*Exercise aim*:
Render the lines below as a JSON list of strings, with one string for each line and blank lines omitted.
── Records supplied
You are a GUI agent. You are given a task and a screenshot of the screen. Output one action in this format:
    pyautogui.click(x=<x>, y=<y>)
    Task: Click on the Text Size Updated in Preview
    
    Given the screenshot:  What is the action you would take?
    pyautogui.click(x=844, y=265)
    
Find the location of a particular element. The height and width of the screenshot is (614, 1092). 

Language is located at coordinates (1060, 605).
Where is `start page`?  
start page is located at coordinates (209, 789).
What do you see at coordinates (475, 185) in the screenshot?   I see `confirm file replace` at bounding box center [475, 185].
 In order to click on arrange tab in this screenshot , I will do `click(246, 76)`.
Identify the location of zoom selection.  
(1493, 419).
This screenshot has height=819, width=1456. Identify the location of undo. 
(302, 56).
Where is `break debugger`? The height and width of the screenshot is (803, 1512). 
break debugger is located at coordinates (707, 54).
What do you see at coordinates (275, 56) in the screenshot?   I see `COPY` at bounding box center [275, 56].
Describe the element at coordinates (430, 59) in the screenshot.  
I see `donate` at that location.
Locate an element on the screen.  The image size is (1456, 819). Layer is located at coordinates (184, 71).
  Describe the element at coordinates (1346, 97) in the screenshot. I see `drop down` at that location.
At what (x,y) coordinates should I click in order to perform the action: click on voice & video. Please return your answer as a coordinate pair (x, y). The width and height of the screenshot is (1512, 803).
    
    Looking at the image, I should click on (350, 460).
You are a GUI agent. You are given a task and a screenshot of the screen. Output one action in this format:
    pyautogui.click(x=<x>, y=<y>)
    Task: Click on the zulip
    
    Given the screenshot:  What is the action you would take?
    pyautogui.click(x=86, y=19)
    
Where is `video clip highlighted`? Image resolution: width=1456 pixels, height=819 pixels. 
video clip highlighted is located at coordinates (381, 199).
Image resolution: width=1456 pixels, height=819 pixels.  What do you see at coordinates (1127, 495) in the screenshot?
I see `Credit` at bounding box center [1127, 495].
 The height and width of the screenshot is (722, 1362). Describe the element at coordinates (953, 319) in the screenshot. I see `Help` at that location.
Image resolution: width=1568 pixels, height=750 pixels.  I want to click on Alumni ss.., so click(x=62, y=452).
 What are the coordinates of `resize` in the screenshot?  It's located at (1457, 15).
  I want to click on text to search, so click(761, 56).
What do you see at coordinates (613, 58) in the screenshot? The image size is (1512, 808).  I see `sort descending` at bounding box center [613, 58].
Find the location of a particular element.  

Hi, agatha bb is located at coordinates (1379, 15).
────
*Answer to this problem*:
[
  "You are a GUI agent. You are given a task and a screenshot of the screen. Output one action in this format:",
  "    pyautogui.click(x=<x>, y=<y>)",
  "    Task: Click on the Text Size Updated in Preview",
  "    Given the screenshot:  What is the action you would take?",
  "    pyautogui.click(x=844, y=265)",
  "Find the location of a particular element. The height and width of the screenshot is (614, 1092). ",
  "Language is located at coordinates (1060, 605).",
  "Where is `start page`?  ",
  "start page is located at coordinates (209, 789).",
  "What do you see at coordinates (475, 185) in the screenshot?   I see `confirm file replace` at bounding box center [475, 185].",
  " In order to click on arrange tab in this screenshot , I will do `click(246, 76)`.",
  "Identify the location of zoom selection.  ",
  "(1493, 419).",
  "This screenshot has height=819, width=1456. Identify the location of undo. ",
  "(302, 56).",
  "Where is `break debugger`? The height and width of the screenshot is (803, 1512). ",
  "break debugger is located at coordinates (707, 54).",
  "What do you see at coordinates (275, 56) in the screenshot?   I see `COPY` at bounding box center [275, 56].",
  "Describe the element at coordinates (430, 59) in the screenshot.  ",
  "I see `donate` at that location.",
  "Locate an element on the screen.  The image size is (1456, 819). Layer is located at coordinates (184, 71).",
  "  Describe the element at coordinates (1346, 97) in the screenshot. I see `drop down` at that location.",
  "At what (x,y) coordinates should I click in order to perform the action: click on voice & video. Please return your answer as a coordinate pair (x, y). The width and height of the screenshot is (1512, 803).",
  "    Looking at the image, I should click on (350, 460).",
  "You are a GUI agent. You are given a task and a screenshot of the screen. Output one action in this format:",
  "    pyautogui.click(x=<x>, y=<y>)",
  "    Task: Click on the zulip",
  "    Given the screenshot:  What is the action you would take?",
  "    pyautogui.click(x=86, y=19)",
  "Where is `video clip highlighted`? Image resolution: width=1456 pixels, height=819 pixels. ",
  "video clip highlighted is located at coordinates (381, 199).",
  "Image resolution: width=1456 pixels, height=819 pixels.  What do you see at coordinates (1127, 495) in the screenshot?",
  "I see `Credit` at bounding box center [1127, 495].",
  " The height and width of the screenshot is (722, 1362). Describe the element at coordinates (953, 319) in the screenshot. I see `Help` at that location.",
  "Image resolution: width=1568 pixels, height=750 pixels.  I want to click on Alumni ss.., so click(x=62, y=452).",
  " What are the coordinates of `resize` in the screenshot?  It's located at (1457, 15).",
  "  I want to click on text to search, so click(761, 56).",
  "What do you see at coordinates (613, 58) in the screenshot? The image size is (1512, 808).  I see `sort descending` at bounding box center [613, 58].",
  "Find the location of a particular element.  ",
  "Hi, agatha bb is located at coordinates (1379, 15)."
]